Reproduce the lines that begin with the one containing "Select the Zoom tool in toolbox" and end after the one containing "[x=1222, y=561]", swapping "magnifier" for "magnifying glass" and leaving everything else as it is.

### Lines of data
================================
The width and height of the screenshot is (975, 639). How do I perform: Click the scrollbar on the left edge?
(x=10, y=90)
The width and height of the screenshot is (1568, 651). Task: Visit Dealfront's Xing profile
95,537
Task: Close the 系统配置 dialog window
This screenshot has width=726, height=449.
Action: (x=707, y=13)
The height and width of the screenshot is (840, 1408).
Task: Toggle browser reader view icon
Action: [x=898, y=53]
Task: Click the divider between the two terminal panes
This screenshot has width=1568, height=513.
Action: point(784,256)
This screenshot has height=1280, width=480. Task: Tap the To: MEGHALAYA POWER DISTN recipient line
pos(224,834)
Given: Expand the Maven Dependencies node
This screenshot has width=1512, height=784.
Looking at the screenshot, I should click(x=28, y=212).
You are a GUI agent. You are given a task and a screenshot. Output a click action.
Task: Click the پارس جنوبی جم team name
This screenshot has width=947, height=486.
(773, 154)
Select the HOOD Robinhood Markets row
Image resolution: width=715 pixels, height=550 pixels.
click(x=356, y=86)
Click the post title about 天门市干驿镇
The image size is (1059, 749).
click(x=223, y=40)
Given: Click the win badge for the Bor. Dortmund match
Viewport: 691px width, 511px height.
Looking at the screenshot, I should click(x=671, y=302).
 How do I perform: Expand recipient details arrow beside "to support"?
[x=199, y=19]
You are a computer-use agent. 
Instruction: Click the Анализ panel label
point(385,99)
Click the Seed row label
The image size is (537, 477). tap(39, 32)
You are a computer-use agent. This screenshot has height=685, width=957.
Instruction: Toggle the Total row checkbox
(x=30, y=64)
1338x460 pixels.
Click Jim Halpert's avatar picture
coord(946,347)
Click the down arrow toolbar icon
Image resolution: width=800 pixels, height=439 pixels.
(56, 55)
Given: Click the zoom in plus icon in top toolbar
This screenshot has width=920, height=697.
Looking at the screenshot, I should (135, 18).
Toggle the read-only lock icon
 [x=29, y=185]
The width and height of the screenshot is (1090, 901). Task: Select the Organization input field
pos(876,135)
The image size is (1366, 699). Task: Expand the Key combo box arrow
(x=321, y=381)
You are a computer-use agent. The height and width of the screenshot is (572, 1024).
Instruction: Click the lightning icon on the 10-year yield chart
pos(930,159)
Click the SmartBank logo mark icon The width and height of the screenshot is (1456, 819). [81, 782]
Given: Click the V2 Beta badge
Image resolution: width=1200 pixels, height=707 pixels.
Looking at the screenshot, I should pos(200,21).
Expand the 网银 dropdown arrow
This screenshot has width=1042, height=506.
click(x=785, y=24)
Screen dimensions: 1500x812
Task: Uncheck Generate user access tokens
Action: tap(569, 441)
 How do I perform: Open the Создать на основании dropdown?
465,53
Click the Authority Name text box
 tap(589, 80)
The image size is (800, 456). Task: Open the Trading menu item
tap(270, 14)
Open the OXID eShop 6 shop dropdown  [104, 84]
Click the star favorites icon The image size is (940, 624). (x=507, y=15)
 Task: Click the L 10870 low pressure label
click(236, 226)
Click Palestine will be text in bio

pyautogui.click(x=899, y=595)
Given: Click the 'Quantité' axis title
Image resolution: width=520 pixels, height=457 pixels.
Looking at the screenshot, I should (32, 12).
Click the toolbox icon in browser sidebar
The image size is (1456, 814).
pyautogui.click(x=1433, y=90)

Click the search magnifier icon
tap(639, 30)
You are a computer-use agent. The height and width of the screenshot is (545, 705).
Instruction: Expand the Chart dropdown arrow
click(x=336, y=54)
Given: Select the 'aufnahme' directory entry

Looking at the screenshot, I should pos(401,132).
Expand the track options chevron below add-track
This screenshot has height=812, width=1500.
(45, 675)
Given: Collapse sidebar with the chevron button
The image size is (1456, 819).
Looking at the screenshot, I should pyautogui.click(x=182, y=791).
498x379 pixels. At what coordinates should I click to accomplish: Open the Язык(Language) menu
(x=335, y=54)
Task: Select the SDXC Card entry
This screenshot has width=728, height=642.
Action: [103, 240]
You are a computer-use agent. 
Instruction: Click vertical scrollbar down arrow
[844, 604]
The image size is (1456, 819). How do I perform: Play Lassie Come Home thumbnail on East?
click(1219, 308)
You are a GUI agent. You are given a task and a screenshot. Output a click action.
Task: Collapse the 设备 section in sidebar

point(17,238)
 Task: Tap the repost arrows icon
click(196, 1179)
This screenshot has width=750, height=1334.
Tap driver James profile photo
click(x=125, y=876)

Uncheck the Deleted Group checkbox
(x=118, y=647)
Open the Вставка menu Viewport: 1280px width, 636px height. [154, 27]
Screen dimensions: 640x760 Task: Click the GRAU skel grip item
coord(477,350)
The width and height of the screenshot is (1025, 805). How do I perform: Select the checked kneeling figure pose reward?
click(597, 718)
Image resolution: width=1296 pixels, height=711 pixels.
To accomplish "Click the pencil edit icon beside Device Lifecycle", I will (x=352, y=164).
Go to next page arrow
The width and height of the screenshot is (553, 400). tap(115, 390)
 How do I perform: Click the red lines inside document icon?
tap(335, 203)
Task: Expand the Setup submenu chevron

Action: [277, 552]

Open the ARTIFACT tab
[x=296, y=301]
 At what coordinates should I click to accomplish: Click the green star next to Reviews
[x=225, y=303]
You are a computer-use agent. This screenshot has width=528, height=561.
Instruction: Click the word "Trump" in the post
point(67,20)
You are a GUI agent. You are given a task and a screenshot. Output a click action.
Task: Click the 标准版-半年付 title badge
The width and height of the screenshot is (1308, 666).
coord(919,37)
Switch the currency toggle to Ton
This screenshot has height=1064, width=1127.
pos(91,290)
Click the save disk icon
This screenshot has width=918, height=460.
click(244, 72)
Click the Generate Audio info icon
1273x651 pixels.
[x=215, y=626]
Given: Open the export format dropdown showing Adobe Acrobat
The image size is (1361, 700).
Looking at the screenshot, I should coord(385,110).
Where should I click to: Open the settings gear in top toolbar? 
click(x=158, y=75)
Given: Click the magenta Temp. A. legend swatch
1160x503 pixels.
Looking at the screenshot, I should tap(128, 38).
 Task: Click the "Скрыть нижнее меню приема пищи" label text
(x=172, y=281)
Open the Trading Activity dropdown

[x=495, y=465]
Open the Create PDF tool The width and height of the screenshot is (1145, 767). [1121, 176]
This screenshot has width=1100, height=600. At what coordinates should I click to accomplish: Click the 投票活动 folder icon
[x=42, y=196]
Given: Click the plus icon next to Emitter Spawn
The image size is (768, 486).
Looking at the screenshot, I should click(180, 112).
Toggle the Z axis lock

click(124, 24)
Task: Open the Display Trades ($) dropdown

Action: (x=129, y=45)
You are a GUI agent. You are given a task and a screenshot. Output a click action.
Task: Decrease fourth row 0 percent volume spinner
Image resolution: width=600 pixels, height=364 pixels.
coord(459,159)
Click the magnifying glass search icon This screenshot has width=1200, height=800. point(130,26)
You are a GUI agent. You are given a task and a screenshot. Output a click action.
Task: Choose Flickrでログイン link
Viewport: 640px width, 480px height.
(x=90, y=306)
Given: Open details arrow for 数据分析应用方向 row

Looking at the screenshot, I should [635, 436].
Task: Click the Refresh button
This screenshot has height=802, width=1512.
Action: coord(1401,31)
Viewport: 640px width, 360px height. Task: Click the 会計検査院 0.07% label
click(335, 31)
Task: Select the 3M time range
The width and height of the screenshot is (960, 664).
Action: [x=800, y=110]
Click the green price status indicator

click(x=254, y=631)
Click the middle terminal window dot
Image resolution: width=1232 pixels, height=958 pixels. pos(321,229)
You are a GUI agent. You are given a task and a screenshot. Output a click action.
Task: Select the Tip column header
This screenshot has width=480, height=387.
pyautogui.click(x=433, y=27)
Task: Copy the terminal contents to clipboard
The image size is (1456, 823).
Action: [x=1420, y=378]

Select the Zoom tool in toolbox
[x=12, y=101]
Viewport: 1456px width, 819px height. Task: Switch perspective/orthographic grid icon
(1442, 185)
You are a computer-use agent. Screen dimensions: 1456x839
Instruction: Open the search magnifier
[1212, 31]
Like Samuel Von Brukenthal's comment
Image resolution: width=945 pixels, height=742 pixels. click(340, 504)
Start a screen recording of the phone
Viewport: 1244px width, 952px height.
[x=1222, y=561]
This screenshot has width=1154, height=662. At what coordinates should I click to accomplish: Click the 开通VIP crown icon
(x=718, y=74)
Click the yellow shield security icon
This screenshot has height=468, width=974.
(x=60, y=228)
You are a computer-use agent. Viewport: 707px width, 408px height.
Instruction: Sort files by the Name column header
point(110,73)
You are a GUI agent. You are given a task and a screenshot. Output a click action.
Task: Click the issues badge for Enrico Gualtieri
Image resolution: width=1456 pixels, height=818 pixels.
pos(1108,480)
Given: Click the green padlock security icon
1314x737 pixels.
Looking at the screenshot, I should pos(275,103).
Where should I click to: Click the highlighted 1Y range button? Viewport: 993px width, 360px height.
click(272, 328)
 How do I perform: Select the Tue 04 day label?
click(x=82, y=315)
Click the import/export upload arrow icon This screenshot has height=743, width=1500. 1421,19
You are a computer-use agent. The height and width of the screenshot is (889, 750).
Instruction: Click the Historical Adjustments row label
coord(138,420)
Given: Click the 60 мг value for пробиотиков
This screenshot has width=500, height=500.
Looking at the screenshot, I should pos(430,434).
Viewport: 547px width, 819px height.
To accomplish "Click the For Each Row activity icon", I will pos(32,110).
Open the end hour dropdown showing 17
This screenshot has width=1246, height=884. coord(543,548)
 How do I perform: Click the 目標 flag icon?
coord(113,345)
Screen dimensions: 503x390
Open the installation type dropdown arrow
================================
### Completed exercise
Select the Zoom tool in toolbox
[x=12, y=101]
Viewport: 1456px width, 819px height. Task: Switch perspective/orthographic grid icon
(1442, 185)
You are a computer-use agent. Screen dimensions: 1456x839
Instruction: Open the search magnifying glass
[1212, 31]
Like Samuel Von Brukenthal's comment
Image resolution: width=945 pixels, height=742 pixels. click(340, 504)
Start a screen recording of the phone
Viewport: 1244px width, 952px height.
[x=1222, y=561]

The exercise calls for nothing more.